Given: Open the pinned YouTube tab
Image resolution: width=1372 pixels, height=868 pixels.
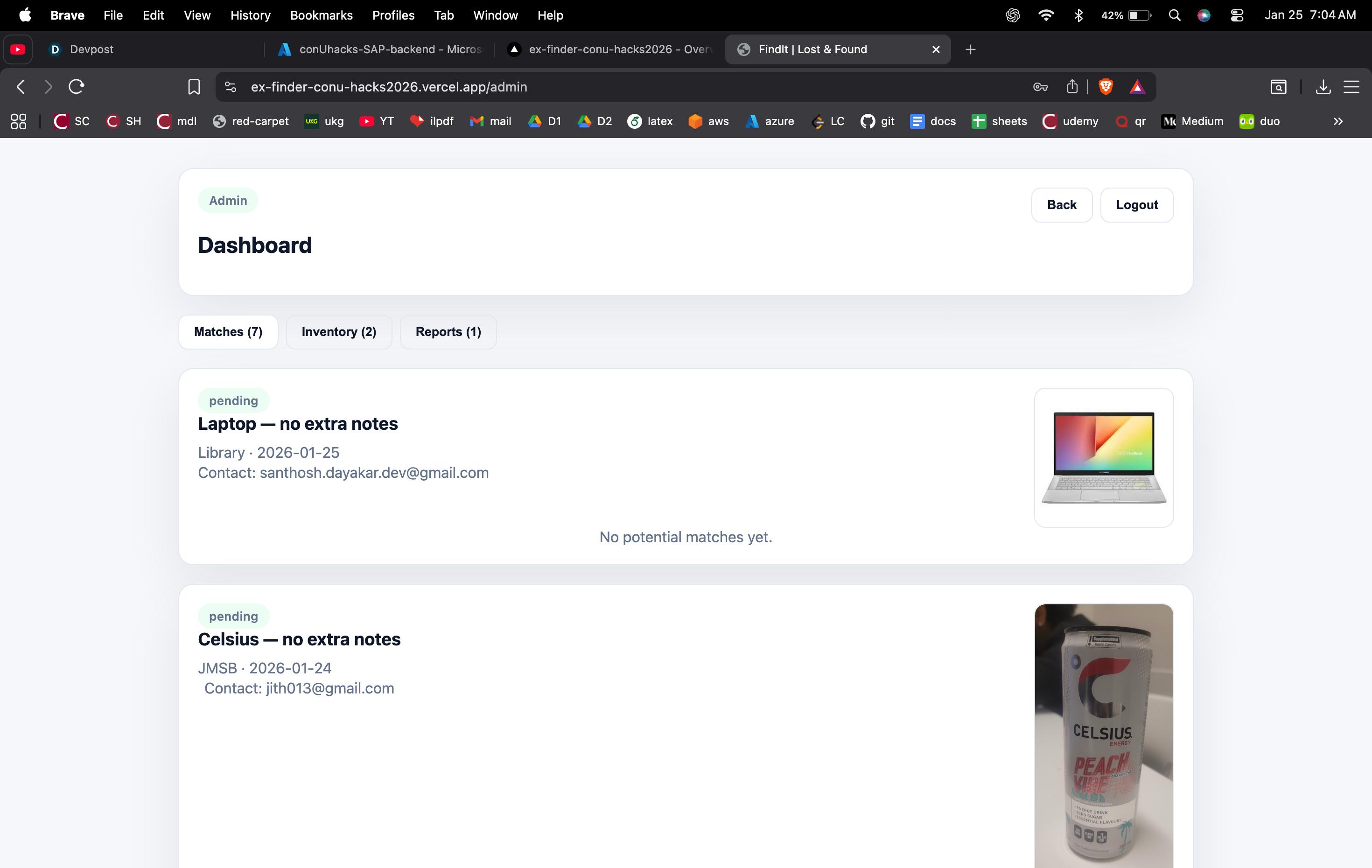Looking at the screenshot, I should point(18,49).

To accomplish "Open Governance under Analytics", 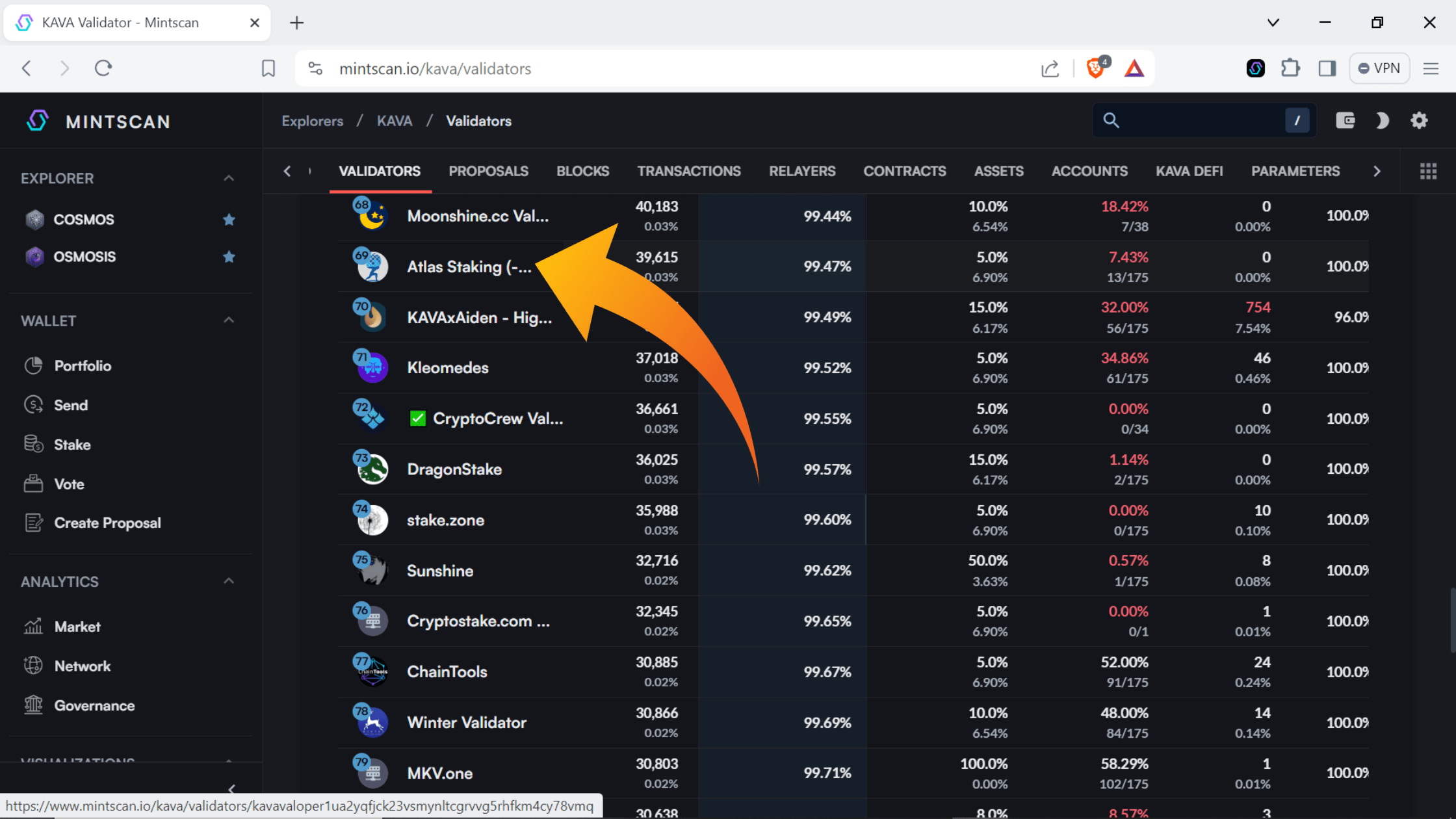I will click(94, 705).
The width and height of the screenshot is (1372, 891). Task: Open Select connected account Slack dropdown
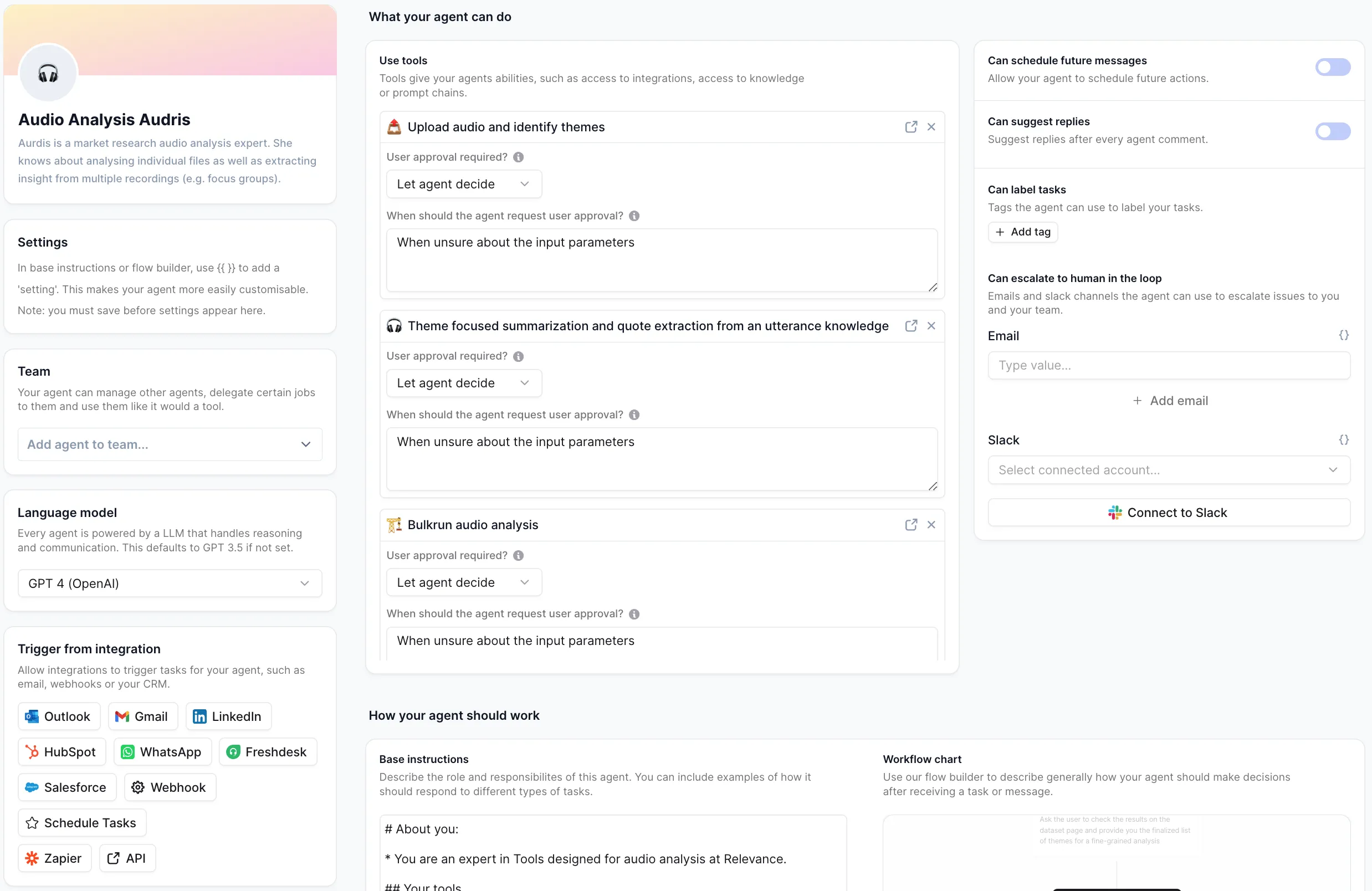[x=1169, y=470]

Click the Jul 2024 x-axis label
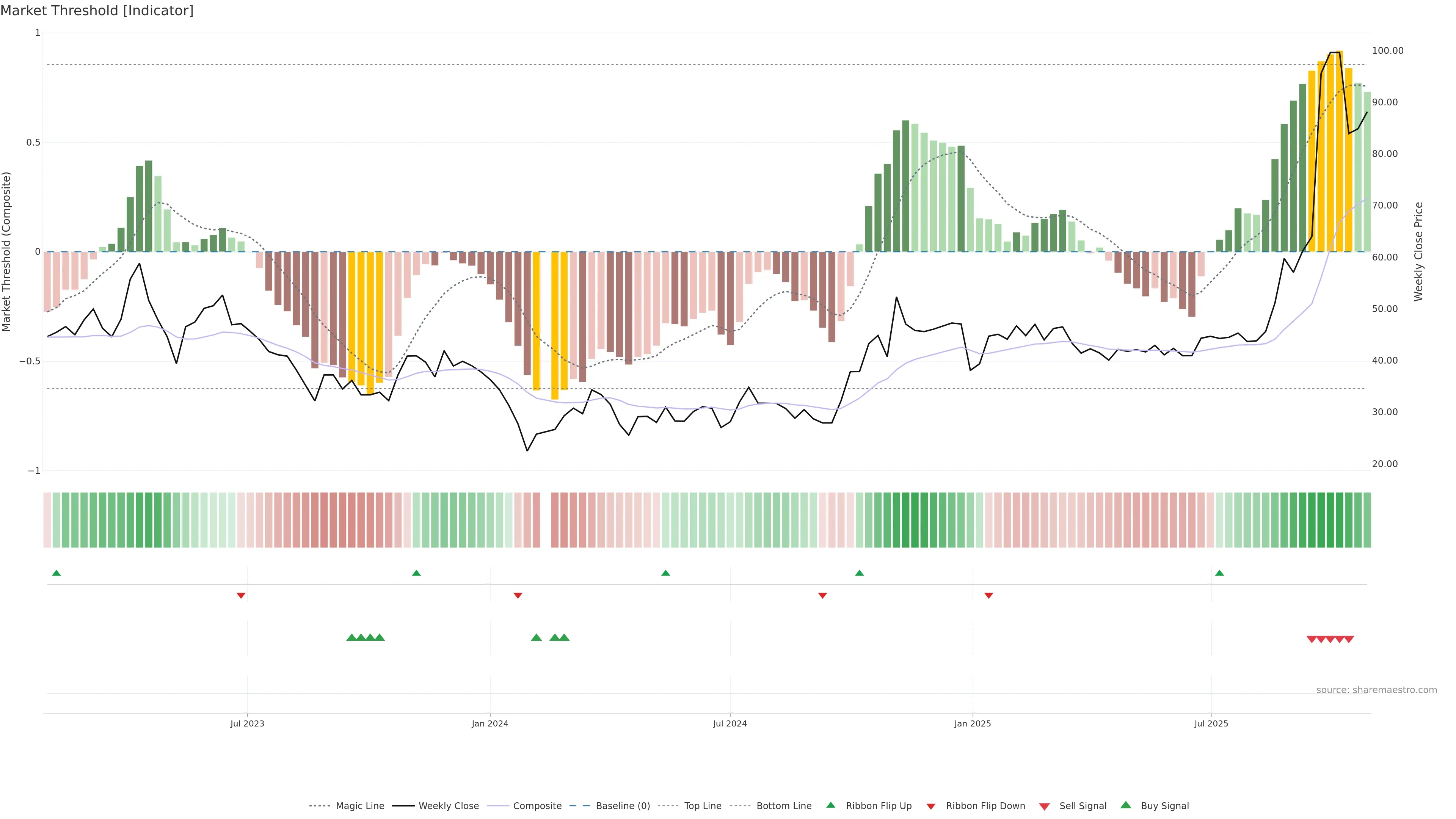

## [WHAT TO WORK ON]
Go back to the line containing "The width and" and output it and every line after it through the end of the records, exactly, but not the pictures.

## [RESPONSE AREA]
The width and height of the screenshot is (1372, 891). Task: Open Select connected account Slack dropdown
[x=1169, y=470]

Click the Jul 2024 x-axis label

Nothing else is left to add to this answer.